You have to protect all functions of your object which are dealing with the list (reading and/or writing) with a cMutex.
Alternatively you could use a cRwLock, but this is more complicated. It should be the prefered solution if you have a lot concurrent read accesses but only few writes (e.g. like EPG data).
There are already some synchronisation methods in VDR (cMutex, cThreadLock,...). Is there any preferred method to solve my problem? Is there any plugin that already handled and solved this?
I think there are a lot, e.g. MP3 plugin. But VDR core it self has some examples, e.g. cRemote or cCaDescriptorHandler
Regards.
You have to protect all functions of your object which are dealing with the list (reading and/or writing) with a cMutex.
Thanks! So the following should work (please correct me if I'm wrong): I add a cMutex object in the cList derived class and 2 functions:
class cThreadSafecList: public cList<...> { ... private: cMutex mutex; public: void Lock(void) { mutex.Lock(); } void Unlock(void) { mutex.Unlock(); } ... }
extern cThreadSafecList MyThreadSafecList;
Every member function with access to the list objects calls Lock and Unlock at the beginning and end of the function. Every direct access to the MyThreadSafecList object (to loop throug or manipulate the list objects) must make sure to call MyThreadSafecList.Lock and MyThreadSafecList.Unlock. The locking time should be short to avoid a sluggish OSD, if one accesses MyThreadSafecList in the main thread.
BR,
Christian
Christian Wieninger wrote:
Thanks! So the following should work (please correct me if I'm wrong): I add a cMutex object in the cList derived class and 2 functions:
class cThreadSafecList: public cList<...> { ... private: cMutex mutex; public: void Lock(void) { mutex.Lock(); } void Unlock(void) { mutex.Unlock(); } ... }
Its easier and more convenient if you simply do this:
class cThreadSafeList: public cList<...>, public cMutex {
This allows you to use the very comfortable cMutexLock:
void myfunction() { cMutexLock MyLock(MyThreadsafeList);
// do critical stuff
// unlock will be called auto-magically here }
The locking time should be short to avoid a sluggish OSD, if one accesses MyThreadSafecList in the main thread.

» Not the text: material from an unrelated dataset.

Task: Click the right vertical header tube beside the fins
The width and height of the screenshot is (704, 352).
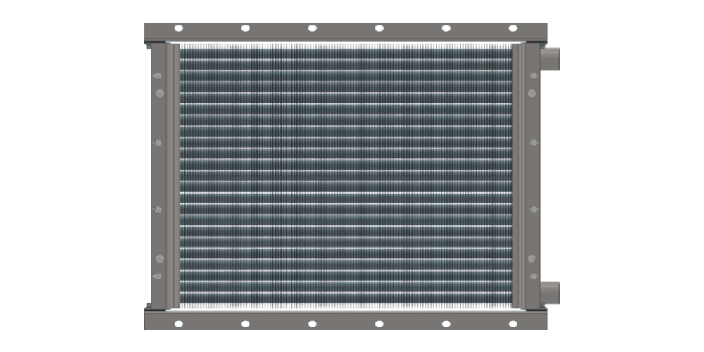Action: click(x=519, y=176)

Don't lock too often, doing all the unlocking and re-locking may eat up more time than simply holding the lock for a moment. Only unlock if you don't need access for quite some time.

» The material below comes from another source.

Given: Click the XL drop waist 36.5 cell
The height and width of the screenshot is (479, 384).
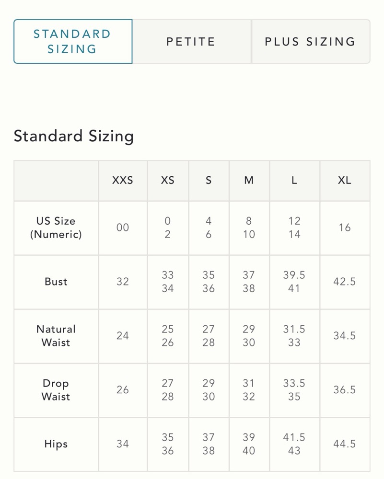Looking at the screenshot, I should 345,390.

btw: A mutex lock is always assigned to a whole thread. Its safe to lock the mutex several times from one thread. You can guard critical function calls with a lock, and place another lock at the beginning of larger functions to group all the small locks into one big.
btw2: Each cThread has a built-in mutex for free use. So if it matches your situation, do this:
class cListWithThread: public cList<...>, public cThread {
Instead of cMutexLock, you can use cThreadLock here.